(This is probably something rather simple I'm missing; but I can't seem to figure it out and haven't found any answers in search)
I need to compare two CSV files with the same columns and output the row differences as follows (final output in Unicode Text):
Let's say I have the following sample data:
File A:
Column1,Column2,Column3
Tommy,4133,20180204
Suzie,5200,20210112
Tammy,221,20201010
File B:
Column1,Column2,Column3
Tommy,4133,20180204
Nicky,5200,20190520
Here is my current code (borrowing the hash-enabled Compare-Object2 from this site because the delivered Compare-Object is too slow -- FYI, I'm using Get-Content instead of Import-Csv because it's a good 50-times faster since we're comparing entire row. And the MyHeader variable is just to retain the original file's header column values)

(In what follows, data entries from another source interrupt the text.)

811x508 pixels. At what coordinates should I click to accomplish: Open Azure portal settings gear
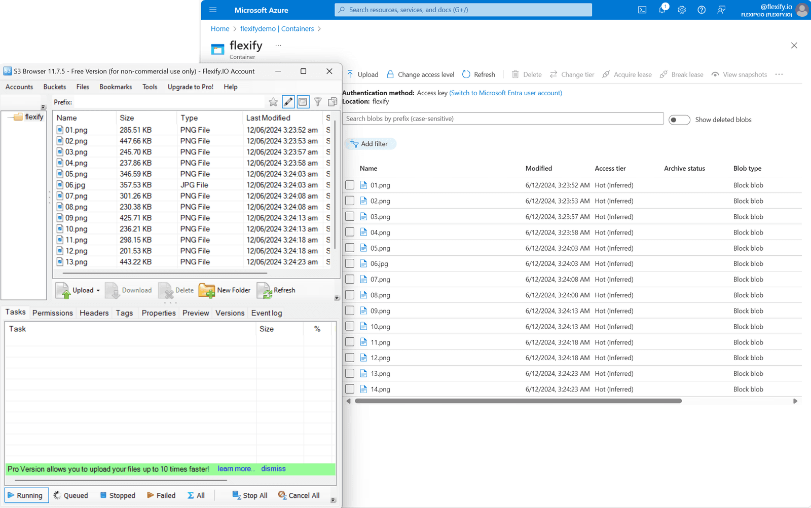point(682,10)
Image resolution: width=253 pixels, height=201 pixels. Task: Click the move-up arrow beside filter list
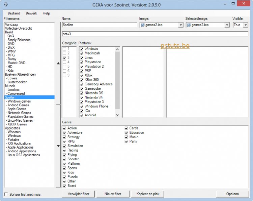[x=58, y=63]
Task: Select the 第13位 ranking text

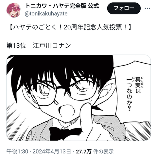Action: (x=16, y=45)
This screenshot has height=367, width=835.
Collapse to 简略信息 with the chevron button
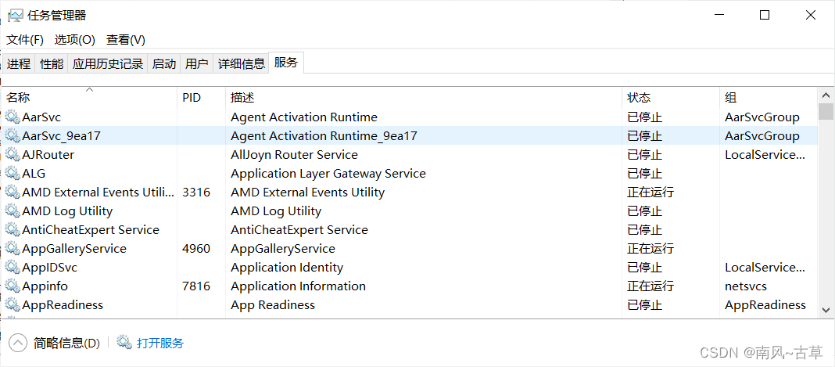17,343
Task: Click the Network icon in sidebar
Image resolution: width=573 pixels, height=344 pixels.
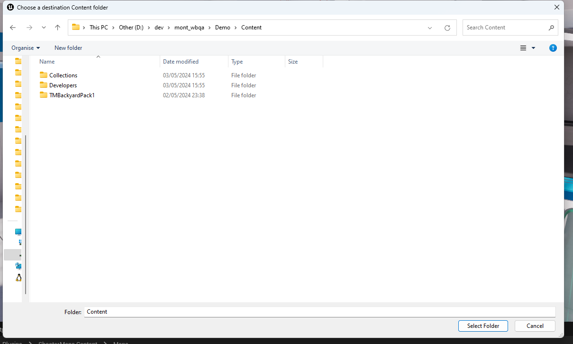Action: 18,266
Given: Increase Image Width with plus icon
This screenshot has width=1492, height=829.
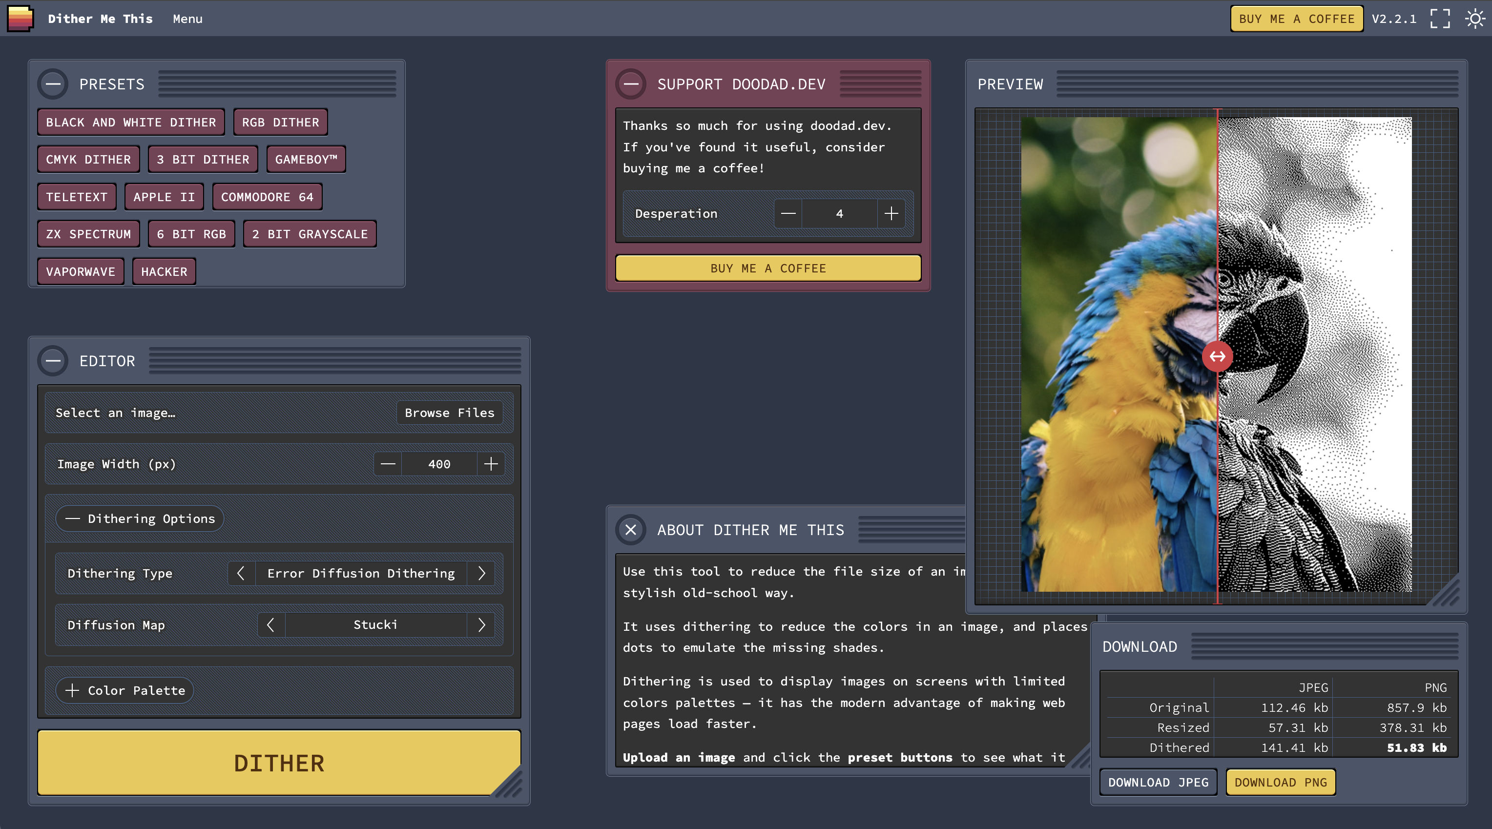Looking at the screenshot, I should click(x=491, y=464).
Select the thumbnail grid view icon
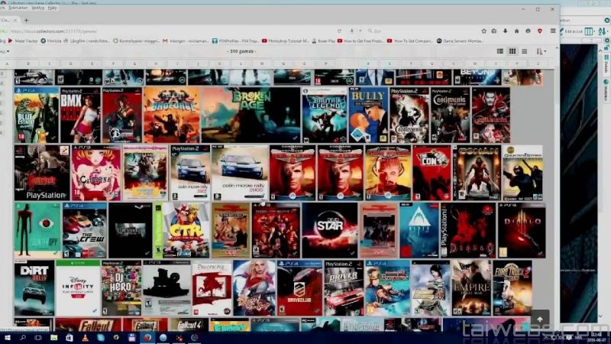 pyautogui.click(x=512, y=51)

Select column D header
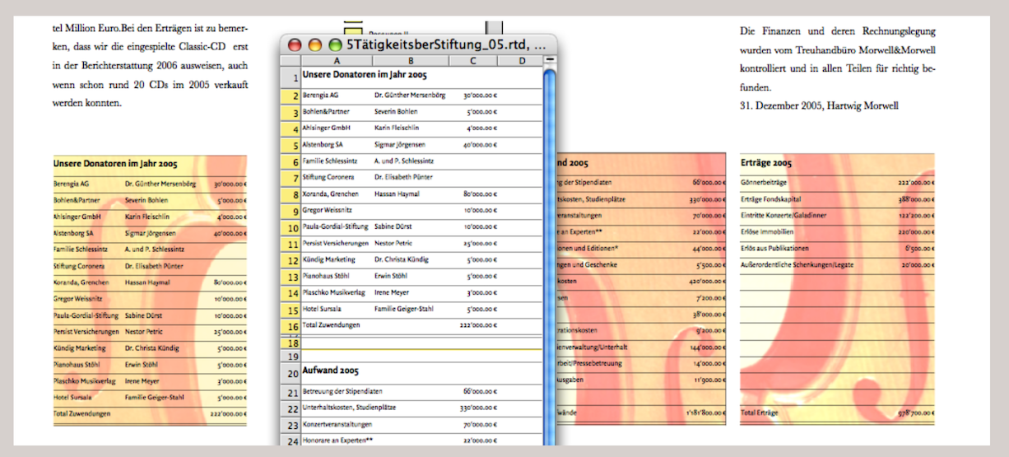tap(522, 61)
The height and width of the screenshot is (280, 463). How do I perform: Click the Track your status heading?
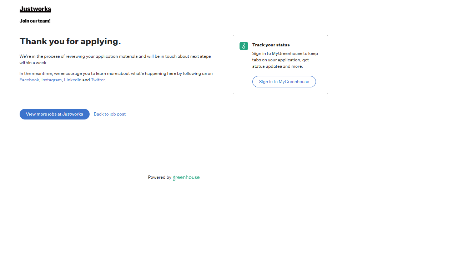[271, 45]
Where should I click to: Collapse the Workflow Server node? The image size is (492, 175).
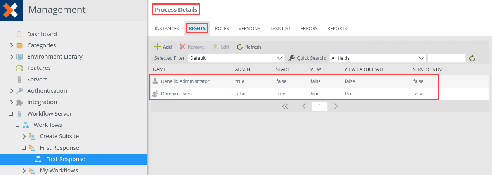(12, 114)
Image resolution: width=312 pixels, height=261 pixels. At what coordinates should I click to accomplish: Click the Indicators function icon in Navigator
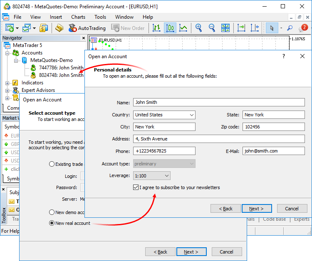point(15,83)
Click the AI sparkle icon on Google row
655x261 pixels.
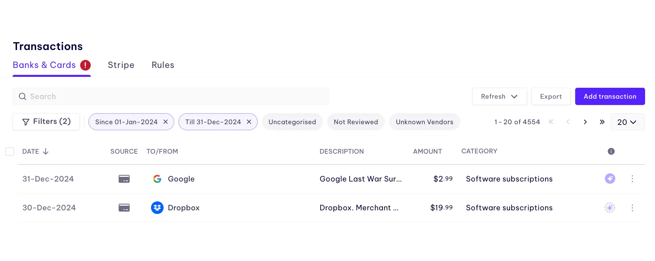pos(610,179)
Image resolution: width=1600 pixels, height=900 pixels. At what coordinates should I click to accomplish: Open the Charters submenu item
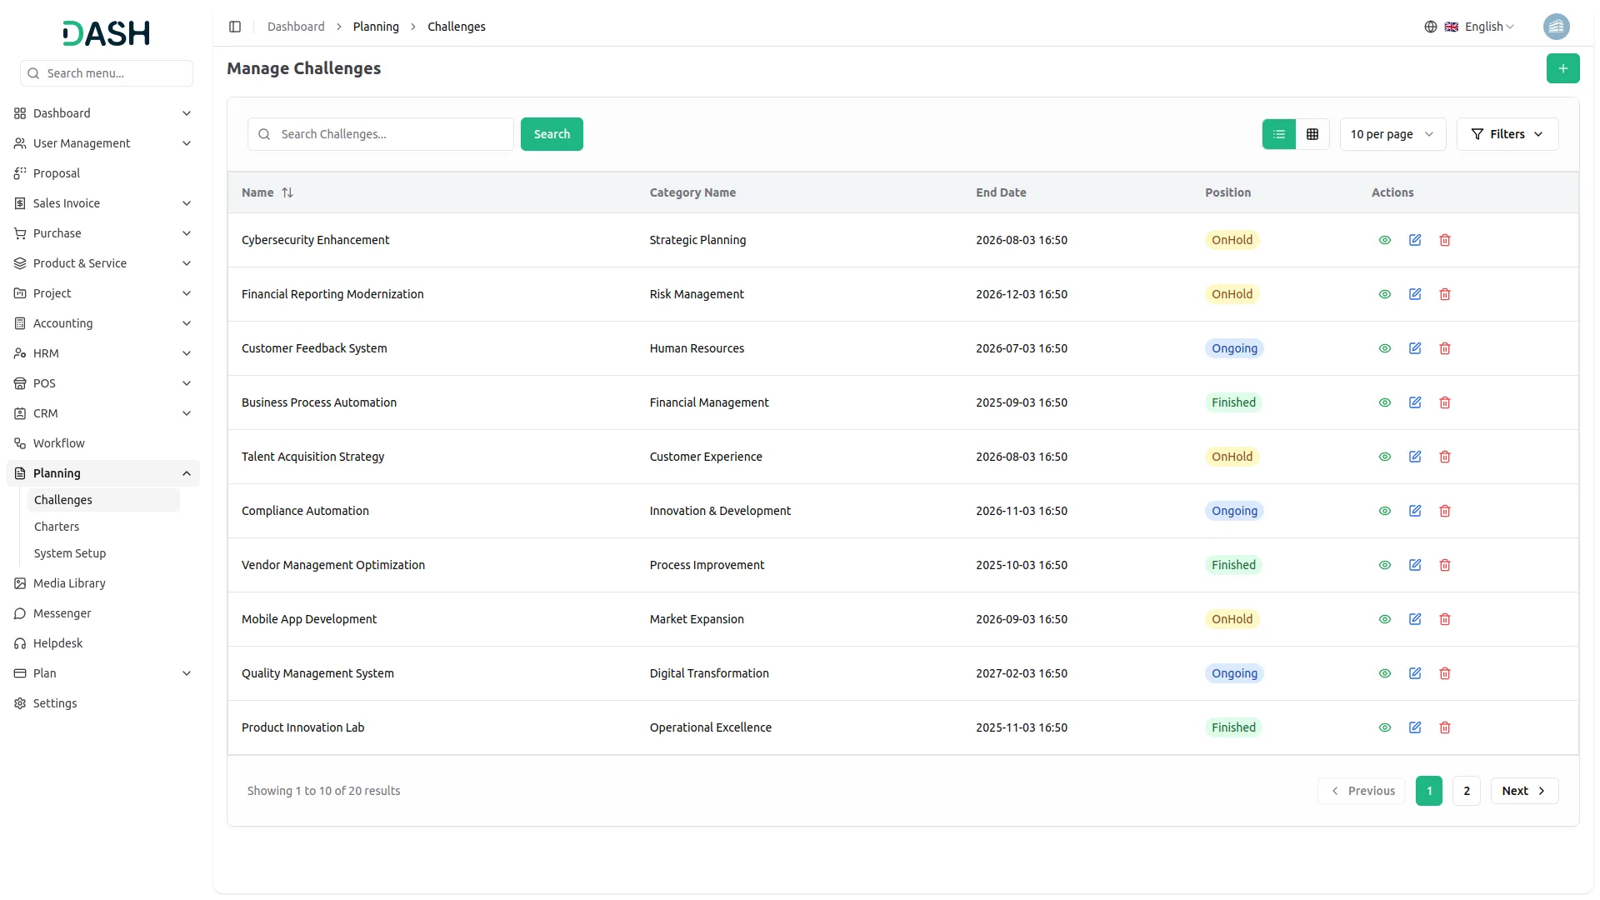click(x=57, y=527)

Compare-Object2 (Get-Content $FileA) (Get-Content $FileB) -PassThru |
Select-Object @{l=[string]$MyHeader;e={$_.InputObject}},
@{n='Row Label'; e={ @{'=>' = 'Bad' ; '<=' = 'Good'}[$_.SideIndicator]}},
@{n='Placeholder'; e={@{'*'='0'}['*']}} |
Sort-Object 'Row Label' -Descending | Export-Csv "$FinalCSV" -NoType;
#Removing " char to create CSV with original and added columns together
Set-Content "$FinalCSV" ((Get-Content "$FinalCSV") -replace '"');
#Convert csv to tab delimited
Import-Csv "$FinalCSV" | Export-Csv "$FinalTXT" -NoTypeInformation -Delimiter "`t";
#Remove " char and convert to unicode
Set-Content -Encoding UNICODE "$FinalTXT" ((Get-Content "$FinalTXT") -replace '"')
This works perfectly (I know some of it is redundant at the end; but hey: it's the best I could do -- but definitely feel free to fix those parts too!) to create a single output file of the Good and the Bad -- about 40 seconds for two files with 400K rows.
Result File:
Column1 Column2 Column3 Row Label Placeholder
Suzie 5200 20210112 Good 0
Tammy 221 20201010 Good 0
Nicky 5200 20210112 Bad 0
The problem is, I now need to create them as separate files: one file for the good, one for the bad. So the new needed output would be:
ResultFileGood:
Column1 Column2 Column3 Row Label Placeholder
Suzie 5200 20210112 Good 0
Tammy 221 20201010 Good 0
ResultFileBad:
Column1 Column2 Column3 Row Label Placeholder
Nicky 5200 20210112 Bad 0
And I just know there has to be a way to do it without having to run the compare twice - some use of the Where-Object prop or a loop of some sort. I just can't figure it out; so I'm coming to the experts.
Thanks
EDIT: Thanks to postanote, one viable alternative is to just output the combined file and then just split that, which is definitely faster than running the entire compare routine twice. Still would like to see if there's a way to do it directly in the comparison export without the intermediate file; but that's definitely a viable option and what I'm using for now
$FinalHeader = get-content "$FinalTXT" | Select -First 1
$BadOutput = Select-String -Path $FinalTXT -Pattern ('Bad 0')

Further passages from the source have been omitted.